The Cairns Birdwing, Ornithoptera priamus euphorion (formerly Troides euphorion), is our biggest and one of our most spectacular butterflies (female, male) and it is one of the few that we actively encourage in our garden. The adults only need nectar and they aren’t very fussy about which flowers they feed on, but their caterpillars only eat one plant, the Aristolochia vine, so our encouragement takes the form of planting the vine.

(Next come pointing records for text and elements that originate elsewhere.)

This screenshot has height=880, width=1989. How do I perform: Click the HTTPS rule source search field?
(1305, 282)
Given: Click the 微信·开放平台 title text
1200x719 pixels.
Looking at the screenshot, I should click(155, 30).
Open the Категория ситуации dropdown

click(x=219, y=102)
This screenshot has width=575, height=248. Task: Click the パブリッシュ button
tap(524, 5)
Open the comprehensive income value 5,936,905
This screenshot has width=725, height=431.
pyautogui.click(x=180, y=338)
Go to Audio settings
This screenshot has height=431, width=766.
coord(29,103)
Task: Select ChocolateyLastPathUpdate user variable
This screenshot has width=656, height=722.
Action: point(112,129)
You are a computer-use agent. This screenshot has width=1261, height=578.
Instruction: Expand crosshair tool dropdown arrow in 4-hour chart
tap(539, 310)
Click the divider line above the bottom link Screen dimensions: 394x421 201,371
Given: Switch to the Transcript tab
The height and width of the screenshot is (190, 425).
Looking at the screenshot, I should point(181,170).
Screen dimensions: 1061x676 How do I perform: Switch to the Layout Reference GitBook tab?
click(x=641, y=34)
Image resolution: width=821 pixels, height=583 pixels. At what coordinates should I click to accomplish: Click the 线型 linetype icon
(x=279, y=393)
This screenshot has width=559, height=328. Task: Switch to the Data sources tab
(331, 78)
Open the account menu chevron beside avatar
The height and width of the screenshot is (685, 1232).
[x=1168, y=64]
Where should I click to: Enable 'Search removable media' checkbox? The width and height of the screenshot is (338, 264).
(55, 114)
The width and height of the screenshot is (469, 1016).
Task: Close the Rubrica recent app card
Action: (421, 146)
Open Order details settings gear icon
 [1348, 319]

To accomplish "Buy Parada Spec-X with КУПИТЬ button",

From five weeks ago until last week we had a semi-resident female attended by a couple of males, and she was laying eggs as though she was going to repopulate the whole suburb, if not the whole city. That’s great, we thought, as she flitted from one creeper to another … and then they all started hatching.
And eating.
We don’t mind the caterpillars eating the creeper – that’s what it’s there for – but their appetites are enormous because they have to grow to the size of my middle finger before they are ready to pupate, and before long we could see that they were in trouble: our vines were not big enough to feed them all and they were likely to starve before they matured.
What to do? We moved a couple of caterpillars to a young vine that their mum hadn’t noticed … but then watched in dismay as a bigger vine wilted and died; picked caterpillars off the dying leaves and moved them to another vine; watched that vine shrink by the hour under a double load of ever-larger munchers; asked neighbours if they had vines (no luck); gave some caterpillars to a friendly school-child whose (enlightened) school had vines; gave some more to a friend whose friends had vines; and hoped that the remaining leaves would last our remaining caterpillars until they pupated.
So far, so good: one pupa that we know of (there may be one or two more) hanging on the one surviving vine, two more caterpillars which are so big they must be ready to follow suit, and still half a dozen leaves for them to eat. Phew!
But if their mum comes back, we will have to lock her away from her boyfriends. Enough is enough, okay?